(Collected data entries)
+ + + + + + +

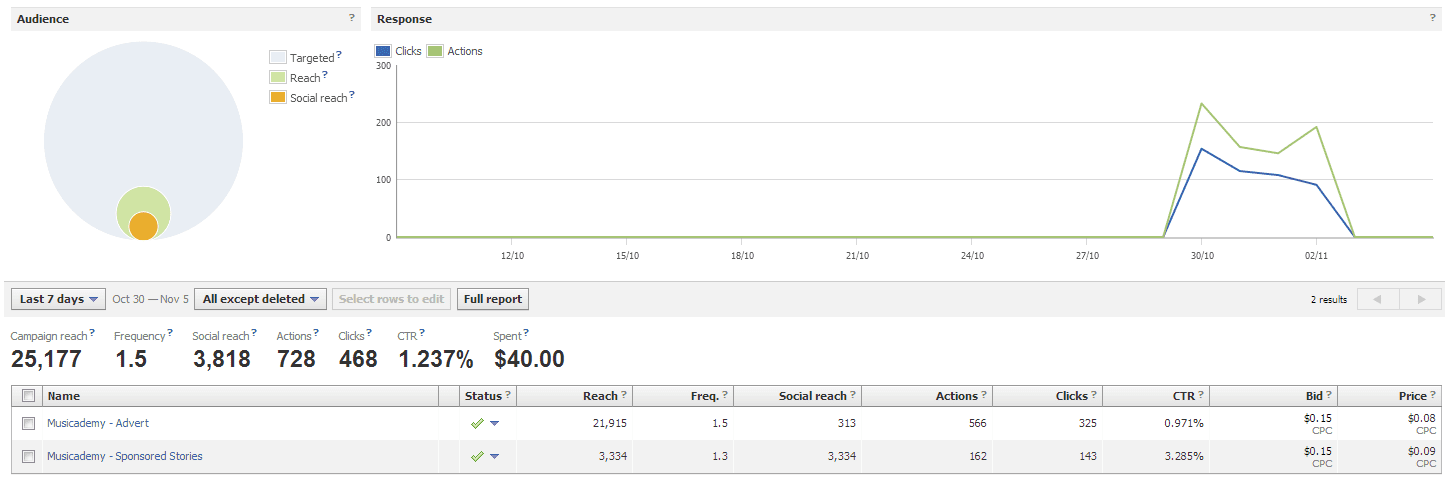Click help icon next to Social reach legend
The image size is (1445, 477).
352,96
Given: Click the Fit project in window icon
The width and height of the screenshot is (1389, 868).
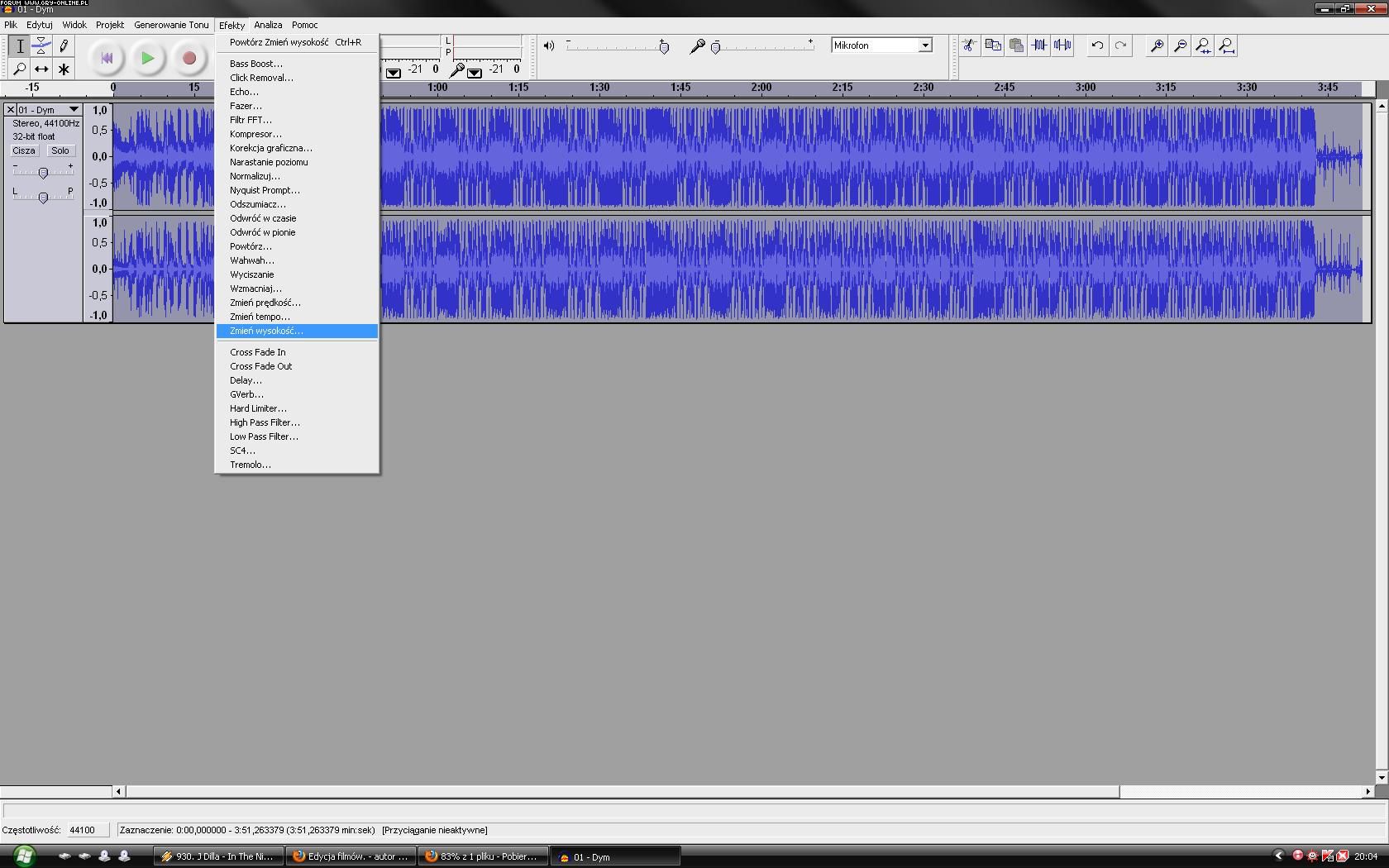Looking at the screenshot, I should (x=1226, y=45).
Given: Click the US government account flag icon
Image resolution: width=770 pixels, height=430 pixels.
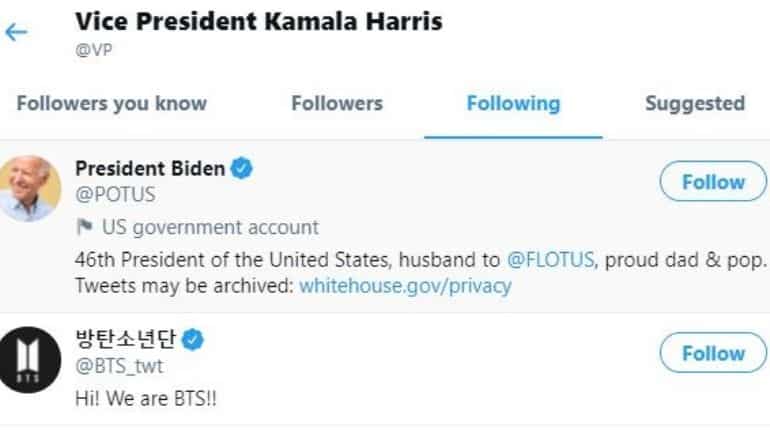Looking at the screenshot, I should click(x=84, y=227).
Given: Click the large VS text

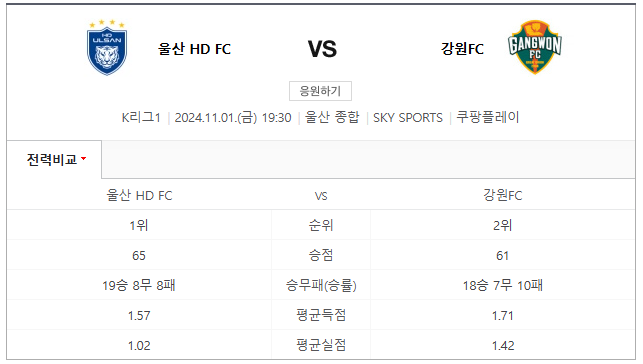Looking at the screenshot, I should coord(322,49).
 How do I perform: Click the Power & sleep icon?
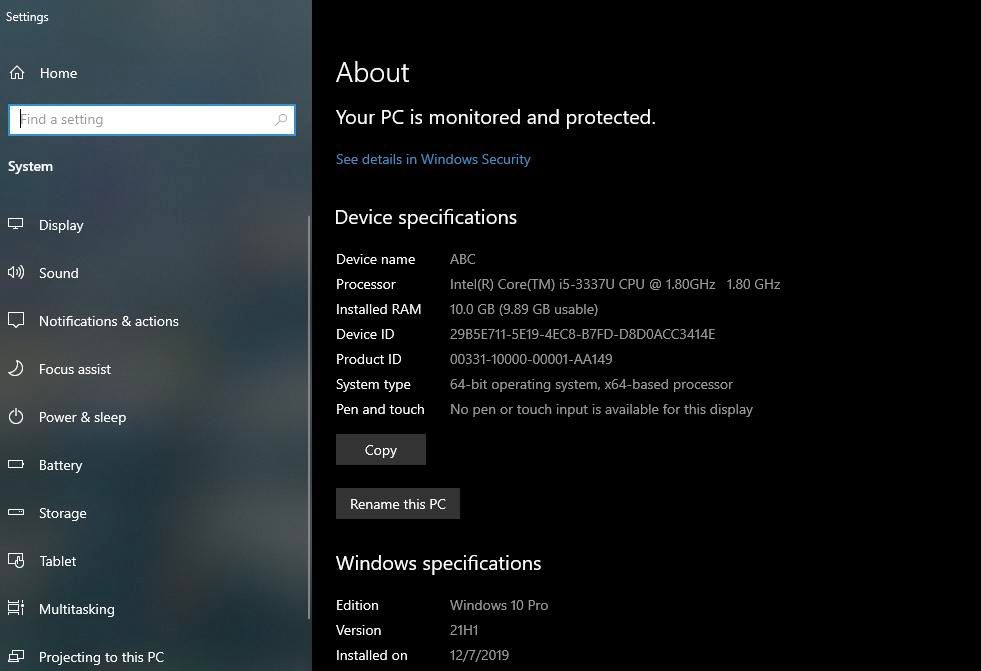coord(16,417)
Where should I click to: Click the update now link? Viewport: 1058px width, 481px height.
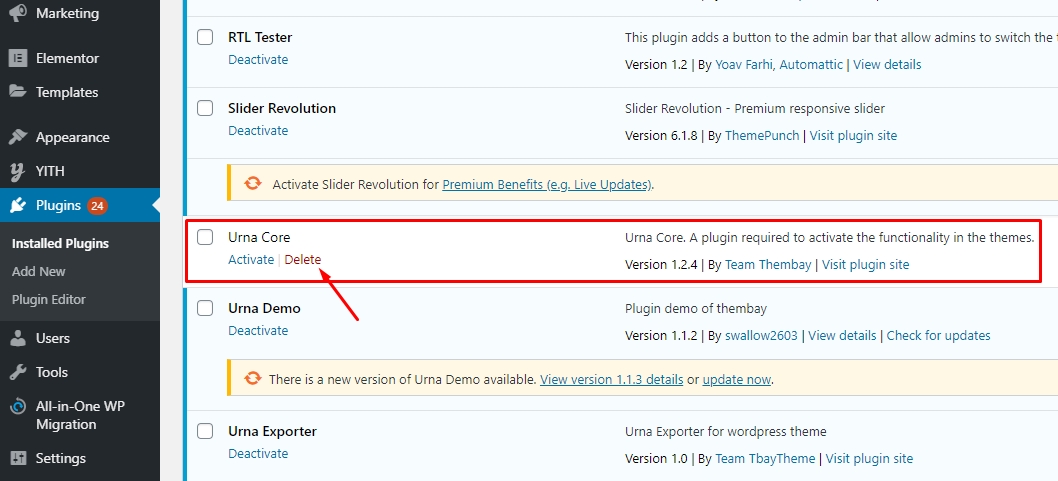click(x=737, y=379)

+ + + + + + +

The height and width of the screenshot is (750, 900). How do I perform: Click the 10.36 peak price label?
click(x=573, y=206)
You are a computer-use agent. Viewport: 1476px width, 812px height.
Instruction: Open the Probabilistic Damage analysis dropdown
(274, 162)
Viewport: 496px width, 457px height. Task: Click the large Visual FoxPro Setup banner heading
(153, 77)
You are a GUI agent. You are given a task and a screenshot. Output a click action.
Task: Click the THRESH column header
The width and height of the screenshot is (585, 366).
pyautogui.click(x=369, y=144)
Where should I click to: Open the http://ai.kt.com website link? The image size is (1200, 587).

+ + + + + + +

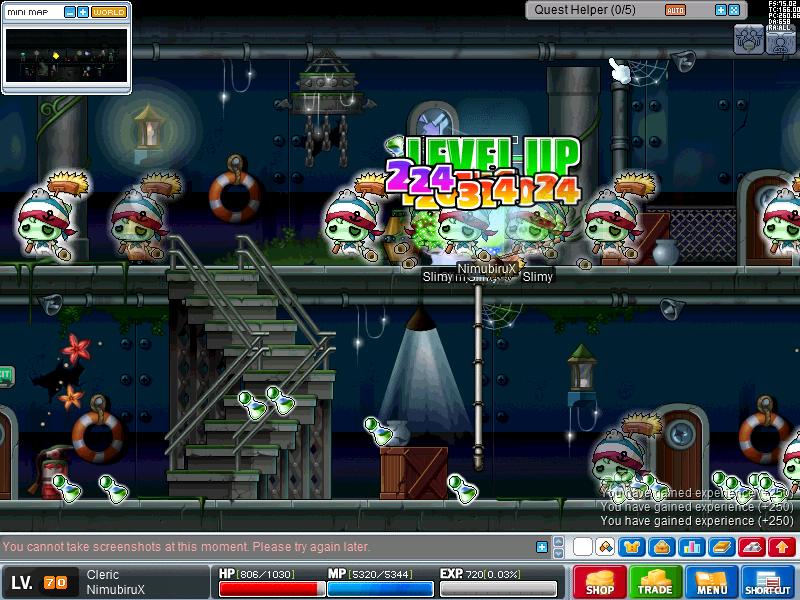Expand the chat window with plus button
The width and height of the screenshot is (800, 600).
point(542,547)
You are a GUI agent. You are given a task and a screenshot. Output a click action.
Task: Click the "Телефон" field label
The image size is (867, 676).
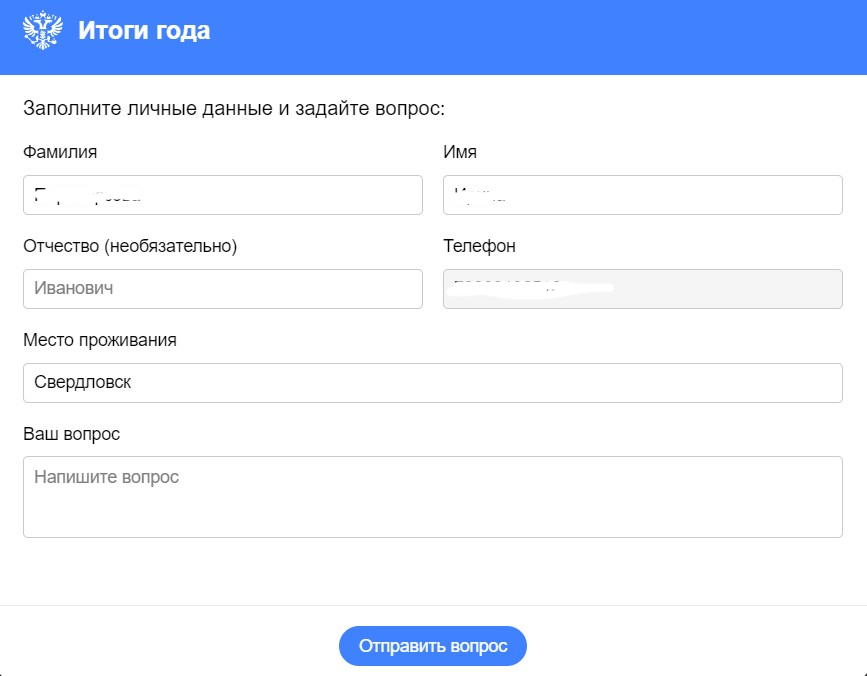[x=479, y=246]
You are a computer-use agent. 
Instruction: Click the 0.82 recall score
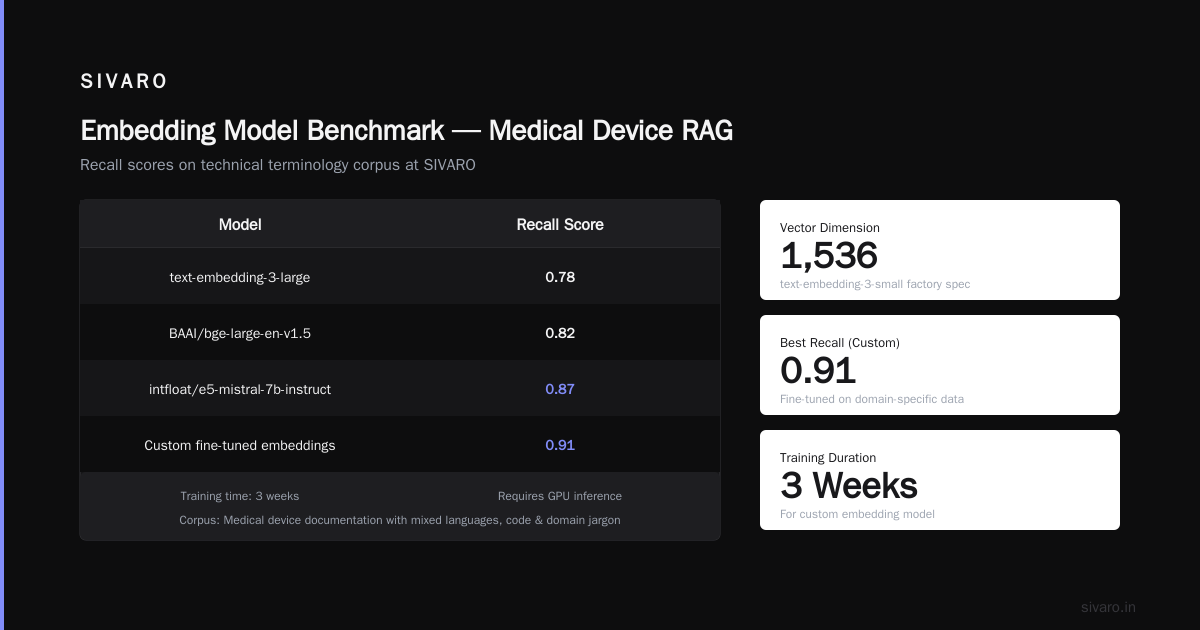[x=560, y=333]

+ + + + + + +

* [Task description]:
From the entries above, list each line with "computer" in it.

* [Result below]:
You are a computer-use agent. Viewport: 1476px width, 812px height.
You are a computer-use agent. 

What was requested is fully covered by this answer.